Two components had a statistically significant effect variance in the data–location and experimental error. Year had no significant effect.
Tinsley attributes the location effect to differences in weather characteristics and in soil type. “The larva doesn’t really burrow through the soil, it exploits existing soil pores. If you have smaller soil pores, it’s not able to navigate through the soil and find those roots very well,” he said.
The large experimental error indicates that a significant amount of the variability remains unexplained. Tinsley said that this is not surprising considering that yield and proportional yield loss in the experiments varied considerably, probably due to differences among hybrids in yield potential and response to environmental conditions. Other factors that may have contributed to the variability include planting date, planting population, crop emergence, moisture at harvest, and management tactics.
"This not a model that a farmer can use to say, ‘What is my yield loss going to be like this year?’” said Tinsley. “You just don’t know what some of these things that are affecting the error are going to do.”
The model may, however, be useful to help economists to estimate the effect of corn rootworm. “That’s when a model like this can become really handy,” he continued.
Tinsley said that further directions for this research include developing collaborations with other states. “If we extend to the western Corn Belt where it may be drier, we might start to see differences between two different regions in the relationship,” he said.
Another direction is to explicitly model heat stress and moisture stress into the model, perhaps as a covariate. Such an analysis would look at the effects of combinations of factors.
"For example, if I have one node of roots destroyed but I have 10 inches of moisture stress, what’s going to happen as compared to what happens if I have one node of root injury but no moisture stress,” he explained.
He noted that many studies have demonstrated that often, when there is neither moisture stress nor excessive heat stress, the injury from corn rootworm does not result in significant yield loss.

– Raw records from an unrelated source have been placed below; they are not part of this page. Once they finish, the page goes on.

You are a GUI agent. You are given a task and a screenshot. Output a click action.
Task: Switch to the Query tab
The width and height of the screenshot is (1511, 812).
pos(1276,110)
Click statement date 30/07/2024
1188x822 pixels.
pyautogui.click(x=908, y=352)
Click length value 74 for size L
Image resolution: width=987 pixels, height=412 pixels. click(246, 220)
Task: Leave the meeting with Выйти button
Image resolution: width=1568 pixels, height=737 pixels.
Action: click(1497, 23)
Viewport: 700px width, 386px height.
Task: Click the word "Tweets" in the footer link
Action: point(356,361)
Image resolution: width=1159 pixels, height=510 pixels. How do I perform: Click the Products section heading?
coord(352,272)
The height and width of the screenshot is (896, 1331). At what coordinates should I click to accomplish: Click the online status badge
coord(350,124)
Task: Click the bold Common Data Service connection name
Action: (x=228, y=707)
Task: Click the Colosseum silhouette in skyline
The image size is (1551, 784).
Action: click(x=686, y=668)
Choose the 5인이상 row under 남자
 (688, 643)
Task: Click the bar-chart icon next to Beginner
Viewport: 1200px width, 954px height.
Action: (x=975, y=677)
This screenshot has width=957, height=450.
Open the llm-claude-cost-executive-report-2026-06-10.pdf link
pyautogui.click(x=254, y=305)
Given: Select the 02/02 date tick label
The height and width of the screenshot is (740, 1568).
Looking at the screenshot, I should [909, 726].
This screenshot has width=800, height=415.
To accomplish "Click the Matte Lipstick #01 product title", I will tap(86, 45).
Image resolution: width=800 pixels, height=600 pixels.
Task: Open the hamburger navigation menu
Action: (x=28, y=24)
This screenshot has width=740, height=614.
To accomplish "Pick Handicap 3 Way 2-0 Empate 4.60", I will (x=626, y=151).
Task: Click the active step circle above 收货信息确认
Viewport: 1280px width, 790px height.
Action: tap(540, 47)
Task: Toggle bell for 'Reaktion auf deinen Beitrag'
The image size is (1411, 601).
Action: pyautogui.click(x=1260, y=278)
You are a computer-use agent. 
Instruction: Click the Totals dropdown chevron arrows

Another factor to consider is lodging, when plants with root injury fall over. Lodged plants are very difficult to harvest.
"Under certain circumstances, you can have not very much root injury but a lot of lodging and big yield losses,” Tinsley said. “Under other circumstances, you can have what seems to be a lot of root injury but if there are no big storms and you don’t have any lodging, there may be no yield loss.” Future collaborations in the development of this damage function may include lodging in the model.